Como muchas de vosotras, me he hecho el maratón Stranger Things. La primera temporada me había dejado un regusto de querer más. Y con esta he disfrutado como una niña y sobrecogido como una adulta. Si no has visto la primera temporada y odias los spoilers, mejor deja de leer.

Stranger Thingsproducción enteramente de Netflix, ha supuesto una revolución televisiva para todas las generaciones. Las que son jovenzuelas ahora, las que vivimos nuestra fiebre salvaje en los ochenta o aquellos de más edad pero amantes de la ciencia ficción en su pura esencia.

Stranger Things conjuga a la perfección el cine para adolescentes de finales de los ochenta (Goonies, Jóvenes Ocultos, ET) con conceptos de la SCI FI puntera de la época (Encuentros en la tercera fase, The Blob,Alien, La invasión de los ultra cuerpos, La niebla) y algún que otro videojuego (Silent Hill). Si eres una freaky, te gustaban los arcades y has jugado a rol, ¡esta es tu serie!
Conspiraciones del gobierno que solapan la entrada a otro mundo interdimensional, habitado por bichos muy feos que funcionan con una inteligencia de colmena y a los que pocas cosas pueden hacer pupita.

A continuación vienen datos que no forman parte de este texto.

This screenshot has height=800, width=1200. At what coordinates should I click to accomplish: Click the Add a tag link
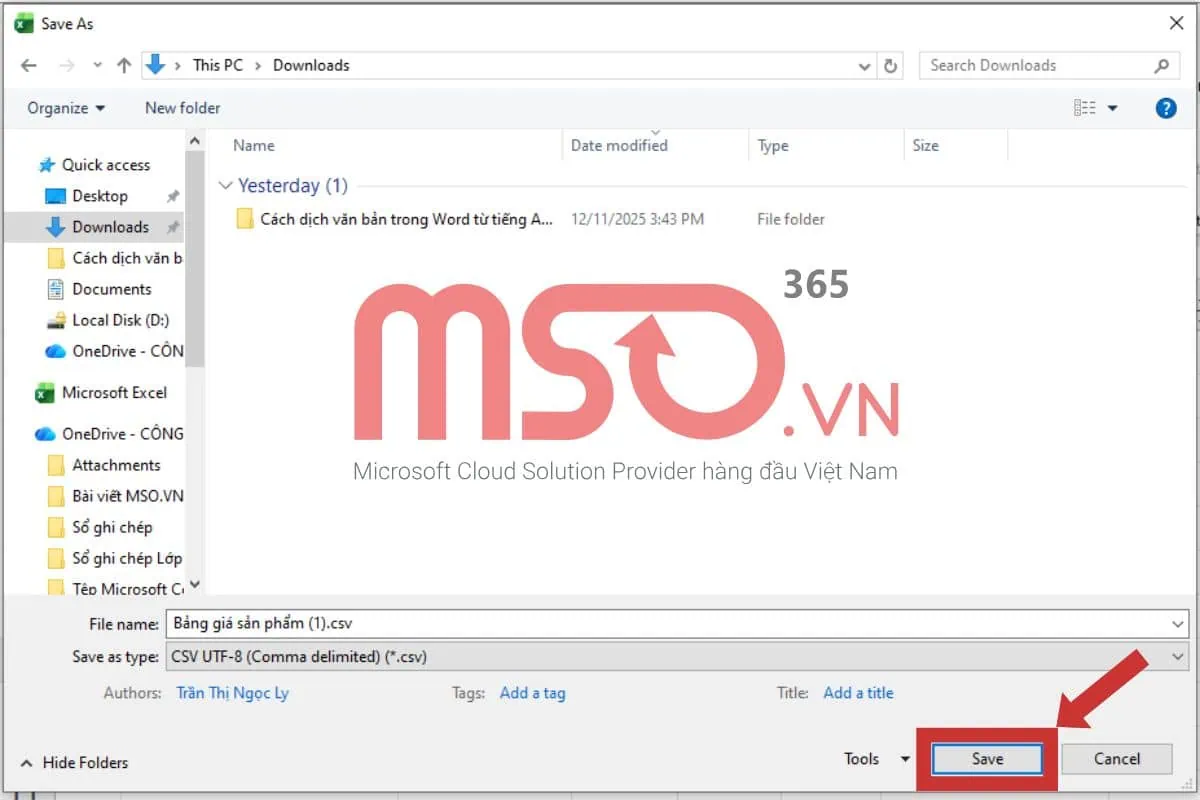point(532,693)
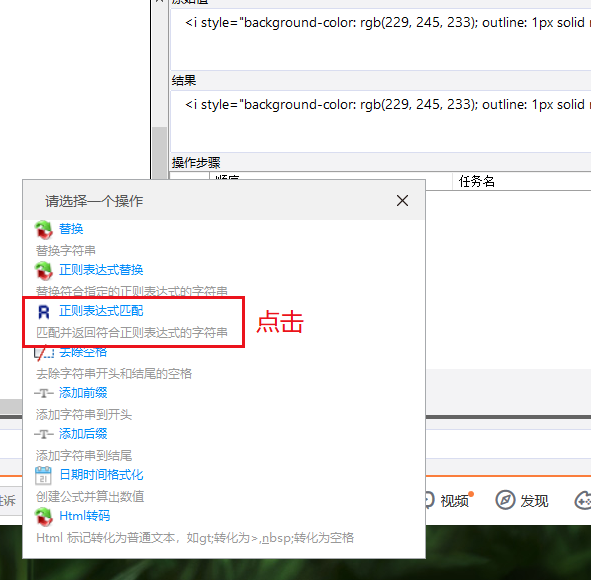Choose 正则表达式替换 operation
The image size is (591, 580).
pyautogui.click(x=101, y=270)
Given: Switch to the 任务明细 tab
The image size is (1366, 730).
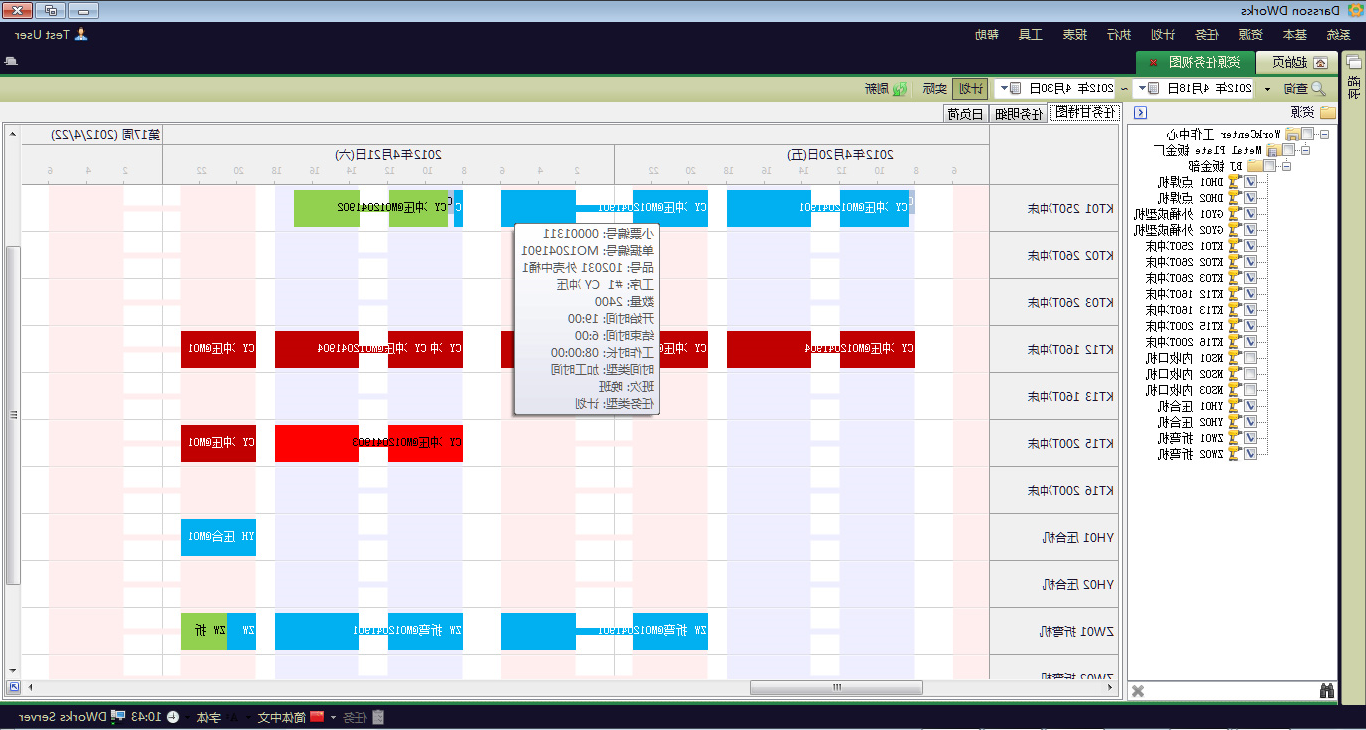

La serie está creada y dirigida por los Hermanos Duffer, Jessica Mecklenburg, Justin Doble, Alison Tatlock y Jessie Nickson-Lopez.

El reparto también rescata a actores y actrices famosos de esas décadas. Wynona Ryder (Inocencia Interrumpida, Drácula, Alien Resurrection), Mathew Modine (La princesa prometida), junto a los actores noveles como Millie Bobby Brown, Gaten Matarazzo, Caleb McLaughlin, Natalia Dyer, Charlie Heaton, entre otros.

La historia nos muestra estereotipos muy acertados sobre la paternidad, por ejemplo, de los años ochenta, con dos modelos diferenciados: el padre ausente que no se entera de nada y el padre cinturón (la letra con sangre entra); madres divorciadas      (como icono del desastre familiar), pero que acaban solucionando todo y son más conscientes de lo que están viviendo sus hijos.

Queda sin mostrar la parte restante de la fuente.